* _Document excerpt_
Speaking to BBC’s Good Morning Scotland, Mr Yousaf said that five cases of Omicron are now in Lanarkshire and four in the Greater Glasgow and Clyde area.
It comes as four cases of the newly-discovered strain were identified in the Lanarkshire area and two were identified in the Greater Glasgow and Clyde area on Monday.
There were over 200 positive covid cases in the blue zone during the global event COP26 which happened in Glasgow in November.
However, Mr Yousaf told GMS that there is currently no link to the new covid variant cases in Scotland and the cases identified at COP.
He said: "There is nothing that links these cases back to COP26.
"We’ve gone back to each of the positive cases from COP26 from the blue zone and we’re doing the appropriate sequencing to go back and test each of those.”
Mr Yousaf also added that ‘timings would be off’ to link these cases, however, investigations into this are still ongoing.

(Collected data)
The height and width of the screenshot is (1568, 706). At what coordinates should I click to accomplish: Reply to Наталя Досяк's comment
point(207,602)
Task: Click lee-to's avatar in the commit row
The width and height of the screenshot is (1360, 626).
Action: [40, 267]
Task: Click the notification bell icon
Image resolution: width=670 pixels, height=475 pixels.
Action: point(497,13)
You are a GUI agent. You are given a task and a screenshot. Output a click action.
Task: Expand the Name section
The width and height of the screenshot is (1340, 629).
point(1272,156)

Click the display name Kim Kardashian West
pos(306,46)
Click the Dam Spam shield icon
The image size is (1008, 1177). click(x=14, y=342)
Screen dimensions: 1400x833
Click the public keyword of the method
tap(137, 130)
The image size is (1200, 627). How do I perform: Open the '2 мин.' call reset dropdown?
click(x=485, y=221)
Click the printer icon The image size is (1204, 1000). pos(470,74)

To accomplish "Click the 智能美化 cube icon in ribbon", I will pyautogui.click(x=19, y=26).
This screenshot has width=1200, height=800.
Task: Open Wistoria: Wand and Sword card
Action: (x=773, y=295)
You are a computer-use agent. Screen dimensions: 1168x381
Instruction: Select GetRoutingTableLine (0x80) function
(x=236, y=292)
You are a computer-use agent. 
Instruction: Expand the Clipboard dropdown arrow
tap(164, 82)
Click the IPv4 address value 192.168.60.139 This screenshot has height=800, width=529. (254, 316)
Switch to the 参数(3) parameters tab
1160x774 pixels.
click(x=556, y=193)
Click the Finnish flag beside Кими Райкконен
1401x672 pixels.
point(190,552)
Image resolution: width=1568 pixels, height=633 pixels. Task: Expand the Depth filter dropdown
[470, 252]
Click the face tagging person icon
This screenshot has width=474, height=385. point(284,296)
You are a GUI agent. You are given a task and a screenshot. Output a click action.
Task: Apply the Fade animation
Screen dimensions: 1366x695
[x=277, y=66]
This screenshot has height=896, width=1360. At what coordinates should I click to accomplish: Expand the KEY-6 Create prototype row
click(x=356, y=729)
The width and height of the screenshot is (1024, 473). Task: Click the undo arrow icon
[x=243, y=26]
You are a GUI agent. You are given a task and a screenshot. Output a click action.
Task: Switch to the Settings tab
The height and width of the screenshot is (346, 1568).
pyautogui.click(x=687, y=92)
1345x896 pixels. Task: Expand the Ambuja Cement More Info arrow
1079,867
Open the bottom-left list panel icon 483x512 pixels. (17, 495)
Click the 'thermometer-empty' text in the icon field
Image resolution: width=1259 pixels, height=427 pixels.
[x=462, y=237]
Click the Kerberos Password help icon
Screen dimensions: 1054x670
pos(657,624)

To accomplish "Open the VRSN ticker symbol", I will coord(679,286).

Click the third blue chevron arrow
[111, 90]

* _What is required_
In the Omicron news excerpt, how many positive covid cases were there in the blue zone during COP26?

* _Exercise result_
Over 200.